* _TASK DETAILS_
Please print the data again exactly as given.

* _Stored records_
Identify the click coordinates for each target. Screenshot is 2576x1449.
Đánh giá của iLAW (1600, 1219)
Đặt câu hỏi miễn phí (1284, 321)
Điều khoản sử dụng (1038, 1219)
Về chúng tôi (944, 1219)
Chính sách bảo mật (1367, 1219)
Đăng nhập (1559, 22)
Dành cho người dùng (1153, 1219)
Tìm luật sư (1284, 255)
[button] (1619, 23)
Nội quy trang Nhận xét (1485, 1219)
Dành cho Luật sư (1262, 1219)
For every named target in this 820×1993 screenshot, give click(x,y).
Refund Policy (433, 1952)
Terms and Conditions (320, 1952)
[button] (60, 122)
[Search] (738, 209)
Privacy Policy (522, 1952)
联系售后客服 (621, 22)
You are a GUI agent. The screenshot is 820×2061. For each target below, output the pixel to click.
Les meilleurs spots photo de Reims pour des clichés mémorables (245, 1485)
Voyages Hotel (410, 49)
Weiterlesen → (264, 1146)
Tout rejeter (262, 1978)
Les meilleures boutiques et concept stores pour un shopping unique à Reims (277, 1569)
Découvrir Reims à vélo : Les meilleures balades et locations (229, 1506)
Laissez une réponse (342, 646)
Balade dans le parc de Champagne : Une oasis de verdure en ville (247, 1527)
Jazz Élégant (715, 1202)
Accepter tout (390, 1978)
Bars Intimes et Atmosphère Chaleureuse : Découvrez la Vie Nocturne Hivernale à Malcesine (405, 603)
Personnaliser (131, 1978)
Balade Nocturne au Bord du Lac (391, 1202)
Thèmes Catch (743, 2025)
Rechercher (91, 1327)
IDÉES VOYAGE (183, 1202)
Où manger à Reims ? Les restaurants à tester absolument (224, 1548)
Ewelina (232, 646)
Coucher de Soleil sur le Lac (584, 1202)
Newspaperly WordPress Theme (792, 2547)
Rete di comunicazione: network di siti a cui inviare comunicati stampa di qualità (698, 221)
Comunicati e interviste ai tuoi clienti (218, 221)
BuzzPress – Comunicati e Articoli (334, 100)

* _RESPONSE BOX_
Identify the click coordinates for each target. Screenshot is 2576x1449.
Đánh giá của iLAW (1600, 1219)
Đặt câu hỏi miễn phí (1284, 321)
Điều khoản sử dụng (1038, 1219)
Về chúng tôi (944, 1219)
Chính sách bảo mật (1367, 1219)
Đăng nhập (1559, 22)
Dành cho người dùng (1153, 1219)
Tìm luật sư (1284, 255)
[button] (1619, 23)
Nội quy trang Nhận xét (1485, 1219)
Dành cho Luật sư (1262, 1219)
For every named target in this 820×1993 screenshot, give click(x,y).
Refund Policy (433, 1952)
Terms and Conditions (320, 1952)
[button] (60, 122)
[Search] (738, 209)
Privacy Policy (522, 1952)
联系售后客服 (621, 22)
You are a GUI agent. The screenshot is 820×2061. For each target below, output the pixel to click.
Les meilleurs spots photo de Reims pour des clichés mémorables (245, 1485)
Voyages Hotel (410, 49)
Weiterlesen → (264, 1146)
Tout rejeter (262, 1978)
Les meilleures boutiques et concept stores pour un shopping unique à Reims (277, 1569)
Découvrir Reims à vélo : Les meilleures balades et locations (229, 1506)
Laissez une réponse (342, 646)
Balade dans le parc de Champagne : Une oasis de verdure en ville (247, 1527)
Jazz Élégant (715, 1202)
Accepter tout (390, 1978)
Bars Intimes et Atmosphère Chaleureuse : Découvrez la Vie Nocturne Hivernale à Malcesine (405, 603)
Personnaliser (131, 1978)
Balade Nocturne au Bord du Lac (391, 1202)
Thèmes Catch (743, 2025)
Rechercher (91, 1327)
IDÉES VOYAGE (183, 1202)
Où manger à Reims ? Les restaurants à tester absolument (224, 1548)
Ewelina (232, 646)
Coucher de Soleil sur le Lac (584, 1202)
Newspaperly WordPress Theme (792, 2547)
Rete di comunicazione: network di siti a cui inviare comunicati stampa di qualità (698, 221)
Comunicati e interviste ai tuoi clienti (218, 221)
BuzzPress – Comunicati e Articoli (334, 100)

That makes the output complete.